Bizarre College Scholarships You Didn’t Know Existed

You’ve taken the ACT, started filling out applications, researched college campuses and narrowed down your choices. Now, you’re sitting at home in front of the computer searching for scholarships to help pay for your education. You find the typical needs, gender, ethnic group and subject-based scholarships, but if you look harder, you will find scholarships that are a bit out-of-the-ordinary. In fact, some scholarships border on the bizarre.

Are You Ready for Something Completely Different?

Duck Brand Duct Tape sponsors the Stuck at Prom Scholarship. Applicants must be 14 years of age or older and legal residents of the United States or Canada. To qualify, applicants must make every piece of their high school prom outfit out of Duck Brand Duct Tape and submit a photo of themselves wearing their creations. Entries are judged on originality, workmanship, accessories and use of colors. Awards range from $500 to $5,000.
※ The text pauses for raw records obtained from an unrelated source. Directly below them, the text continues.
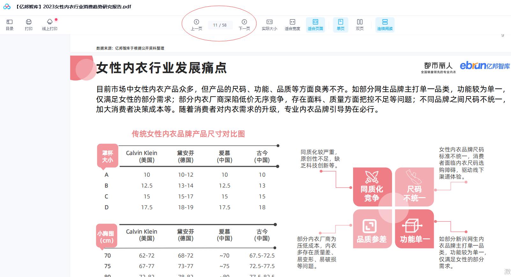Switch to 双页 double page layout
The height and width of the screenshot is (277, 511).
click(x=360, y=25)
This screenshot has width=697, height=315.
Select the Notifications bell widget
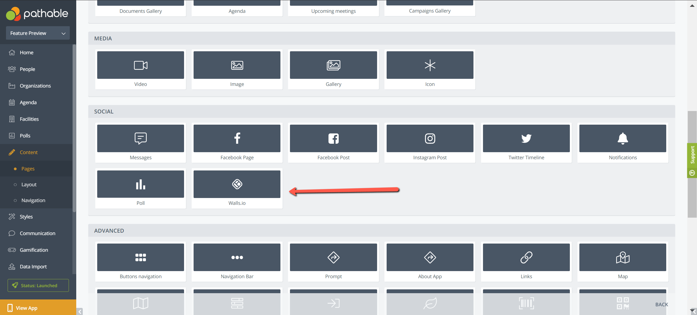coord(623,143)
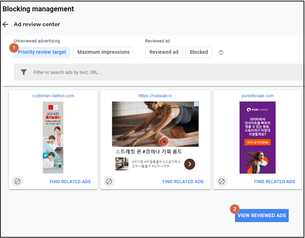Open the https://hadalab.kr link
This screenshot has width=305, height=238.
tap(155, 96)
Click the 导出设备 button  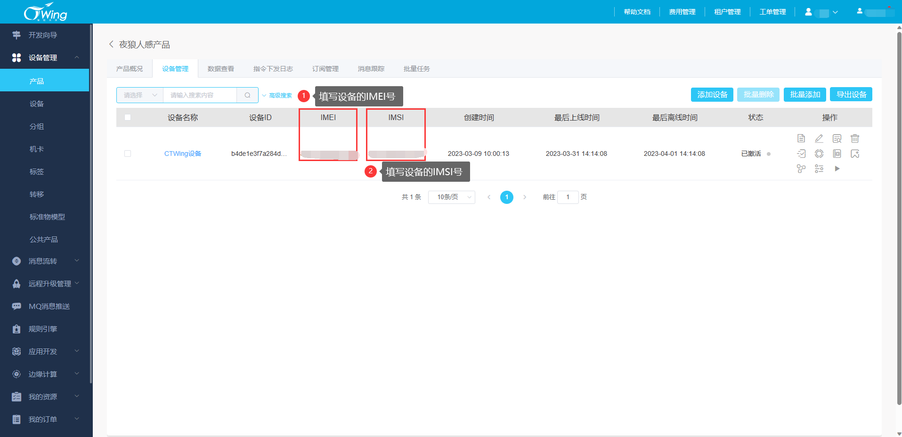tap(851, 95)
If you live near Stuttgart, Arkansas, you can apply for the Chick and Sophie Major Memorial Duck Calling Scholarship. Graduating high school seniors are eligible to apply. There’s good news and bad news about this scholarship. The good news is that the number of applicants is small. The bad news is that applicants have to enter Stuttgart’s yearly duck calling contest in November. Awards range from $500 to $2,000.

FMC Agricultural Solutions sponsors the Stand and Be Heard Scholarship. To apply, applicants must be members of a nationally recognized agricultural-related organization, such as 4-H, NAMA or FFA. They must also submit a video performance of themselves singing the National Anthem. Awards range from $5,000 to $10,000.

Paintball, Knitting and Greeting Cards

The Bob Gurnsey Scholarship is open to senior high school students who have a 3.0 G.P.A. or higher and have been accepted as full-time students into a two- or four-year accredited college. Applicants also have to be current paintball players. Awards range from $500 to $2,500.

Sponsored by Jimmy Beans Wool, the Beans for Brains Scholarship is open to any student who attends an accredited institution. Applicants must know how to knit or crochet, provide a photo or original pattern of a recent project and allow Jimmy Beans Wool to use the photo in their own media venues. The award is $2,250.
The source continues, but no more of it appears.